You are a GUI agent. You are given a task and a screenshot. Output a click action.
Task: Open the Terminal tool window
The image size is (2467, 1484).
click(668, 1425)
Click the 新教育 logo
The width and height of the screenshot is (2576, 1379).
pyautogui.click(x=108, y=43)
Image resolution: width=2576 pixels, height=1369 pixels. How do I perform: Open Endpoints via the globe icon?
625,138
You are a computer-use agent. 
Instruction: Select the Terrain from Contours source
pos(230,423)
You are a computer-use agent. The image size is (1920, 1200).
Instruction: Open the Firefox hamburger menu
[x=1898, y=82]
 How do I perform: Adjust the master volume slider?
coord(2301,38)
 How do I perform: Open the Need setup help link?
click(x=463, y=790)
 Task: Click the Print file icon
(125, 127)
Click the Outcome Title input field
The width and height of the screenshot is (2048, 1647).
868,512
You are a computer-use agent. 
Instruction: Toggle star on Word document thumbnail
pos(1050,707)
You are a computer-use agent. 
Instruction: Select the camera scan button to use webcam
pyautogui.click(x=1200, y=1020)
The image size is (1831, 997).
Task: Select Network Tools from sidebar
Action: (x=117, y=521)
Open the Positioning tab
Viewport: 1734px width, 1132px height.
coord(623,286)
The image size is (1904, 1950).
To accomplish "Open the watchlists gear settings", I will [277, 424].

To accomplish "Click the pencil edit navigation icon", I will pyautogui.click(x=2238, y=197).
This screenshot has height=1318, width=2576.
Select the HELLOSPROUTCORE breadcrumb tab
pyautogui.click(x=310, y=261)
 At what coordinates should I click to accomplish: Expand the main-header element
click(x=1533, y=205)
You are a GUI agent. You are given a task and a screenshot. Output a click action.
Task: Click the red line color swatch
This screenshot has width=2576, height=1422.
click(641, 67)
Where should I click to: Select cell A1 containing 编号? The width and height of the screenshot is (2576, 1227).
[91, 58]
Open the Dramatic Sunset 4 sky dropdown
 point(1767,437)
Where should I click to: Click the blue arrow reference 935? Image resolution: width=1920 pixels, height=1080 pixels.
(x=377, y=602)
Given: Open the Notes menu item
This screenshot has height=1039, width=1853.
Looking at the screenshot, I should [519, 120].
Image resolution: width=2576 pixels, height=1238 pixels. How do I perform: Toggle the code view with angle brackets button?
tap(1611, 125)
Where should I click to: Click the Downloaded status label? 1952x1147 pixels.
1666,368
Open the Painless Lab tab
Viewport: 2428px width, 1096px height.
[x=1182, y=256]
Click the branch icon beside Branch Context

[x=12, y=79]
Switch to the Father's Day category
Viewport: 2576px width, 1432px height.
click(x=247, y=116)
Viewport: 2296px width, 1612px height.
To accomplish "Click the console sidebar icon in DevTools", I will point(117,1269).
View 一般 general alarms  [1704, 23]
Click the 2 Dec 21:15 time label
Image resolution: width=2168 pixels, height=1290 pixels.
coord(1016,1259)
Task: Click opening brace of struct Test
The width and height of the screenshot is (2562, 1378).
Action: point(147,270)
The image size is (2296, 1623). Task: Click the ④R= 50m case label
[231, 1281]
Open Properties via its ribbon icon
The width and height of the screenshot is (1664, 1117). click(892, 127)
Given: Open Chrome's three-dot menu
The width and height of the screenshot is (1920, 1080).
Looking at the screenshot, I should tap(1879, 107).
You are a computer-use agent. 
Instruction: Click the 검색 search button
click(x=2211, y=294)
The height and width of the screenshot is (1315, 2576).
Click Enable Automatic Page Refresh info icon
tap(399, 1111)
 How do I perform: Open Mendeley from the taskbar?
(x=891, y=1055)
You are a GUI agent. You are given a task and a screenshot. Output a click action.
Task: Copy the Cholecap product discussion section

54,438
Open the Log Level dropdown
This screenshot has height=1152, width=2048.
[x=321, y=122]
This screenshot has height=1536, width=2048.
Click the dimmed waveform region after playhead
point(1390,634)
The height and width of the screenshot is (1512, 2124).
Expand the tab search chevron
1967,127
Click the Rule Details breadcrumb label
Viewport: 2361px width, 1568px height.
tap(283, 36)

· · ·

Prompt: Which lines of the data include the string "will"? Find them and copy each one.

Reply:
To accomplish "Open the watchlists gear settings", I will [277, 424].
To accomplish "Click the pencil edit navigation icon", I will pyautogui.click(x=2238, y=197).
To accomplish "Click the console sidebar icon in DevTools", I will point(117,1269).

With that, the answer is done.